### What to produce
Reproduce the following lines word for word, leaving out the pictures.

Element and text location data:
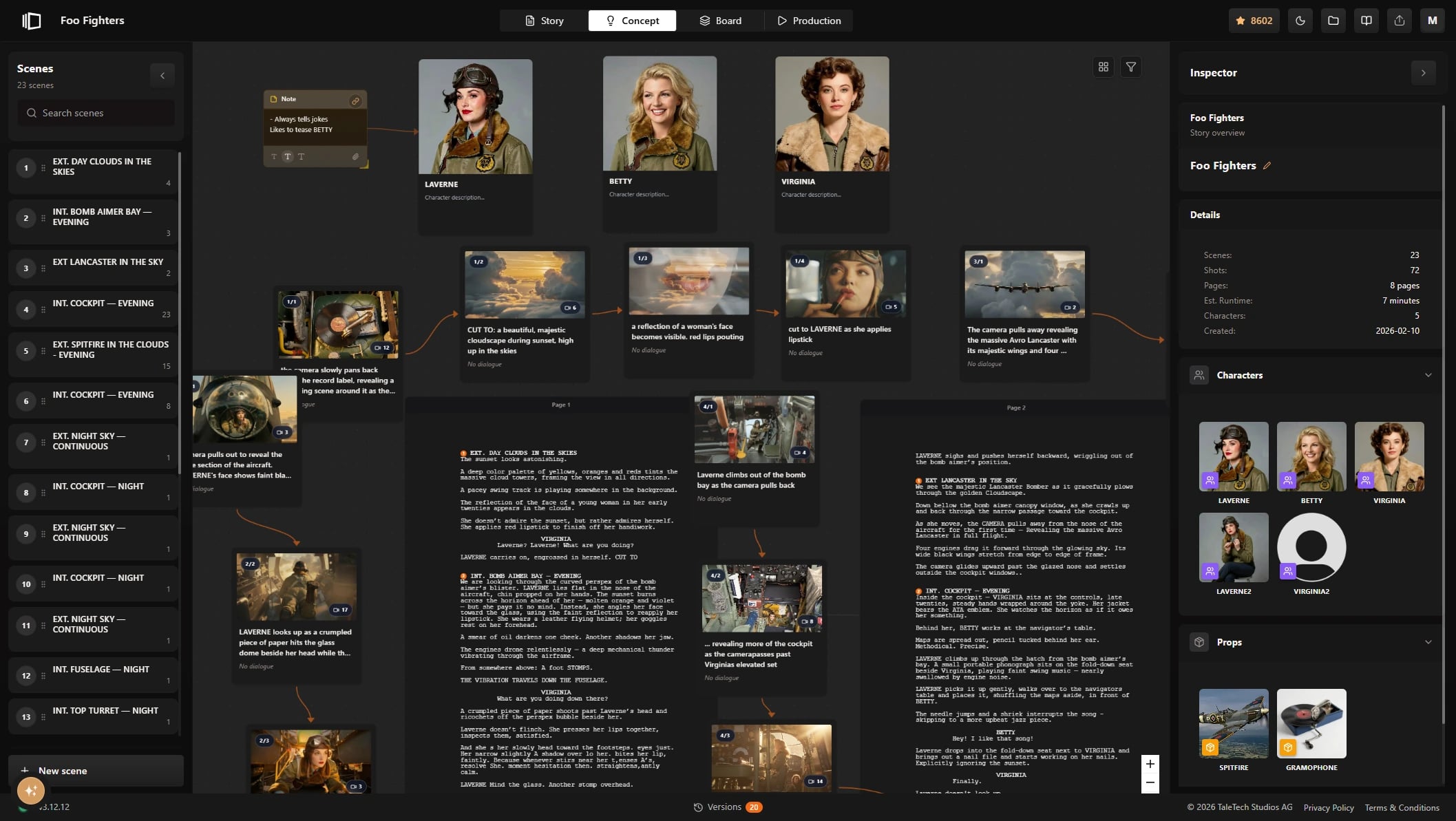Viewport: 1456px width, 821px height.
Task: Collapse the Scenes panel with its chevron
Action: (162, 75)
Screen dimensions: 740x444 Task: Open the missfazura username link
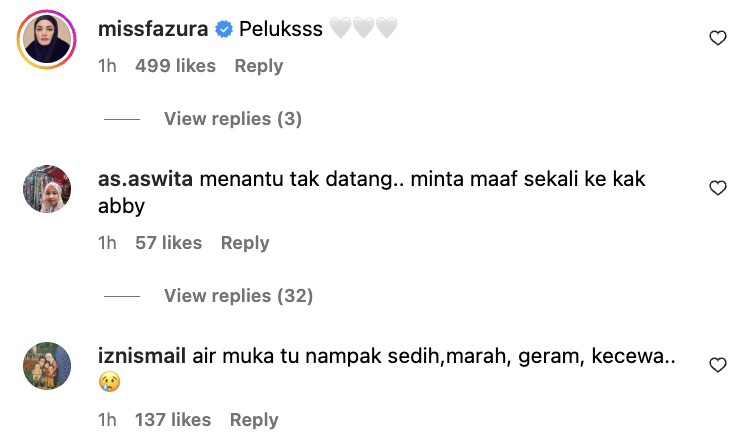(x=153, y=30)
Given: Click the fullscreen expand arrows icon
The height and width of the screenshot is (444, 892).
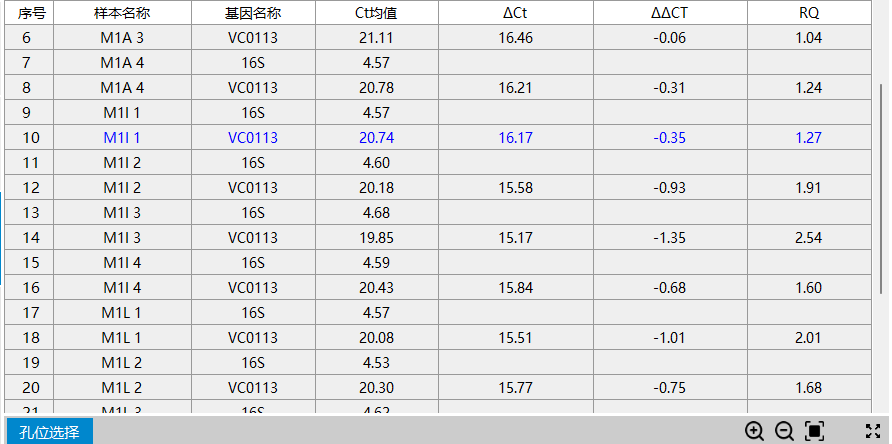Looking at the screenshot, I should tap(873, 431).
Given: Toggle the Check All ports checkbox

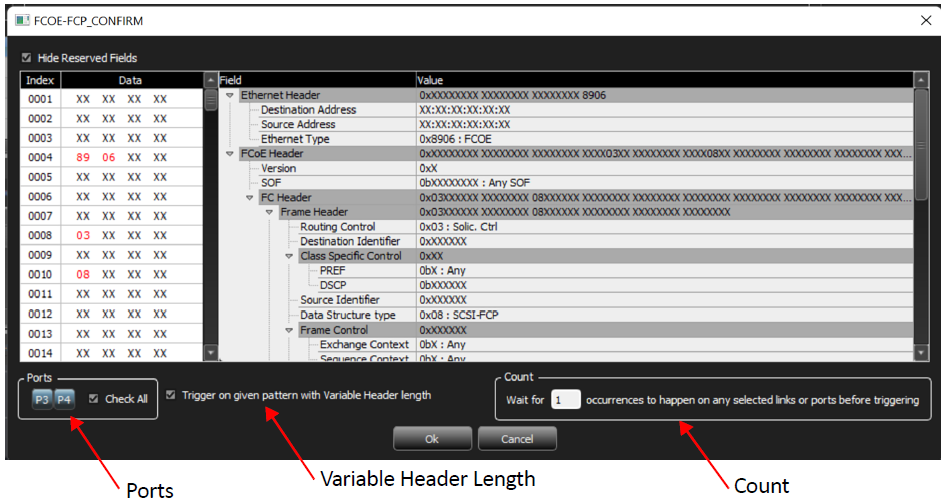Looking at the screenshot, I should pyautogui.click(x=94, y=399).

### Exercise answer
Viewport: 1456px width, 821px height.
Task: Collapse the Scenes panel with its chevron
Action: (162, 75)
Screen dimensions: 740x444 Task: Open the missfazura username link
(x=153, y=30)
Given: Click the fullscreen expand arrows icon
The height and width of the screenshot is (444, 892).
Looking at the screenshot, I should tap(873, 431).
Given: Toggle the Check All ports checkbox

Looking at the screenshot, I should pyautogui.click(x=94, y=399).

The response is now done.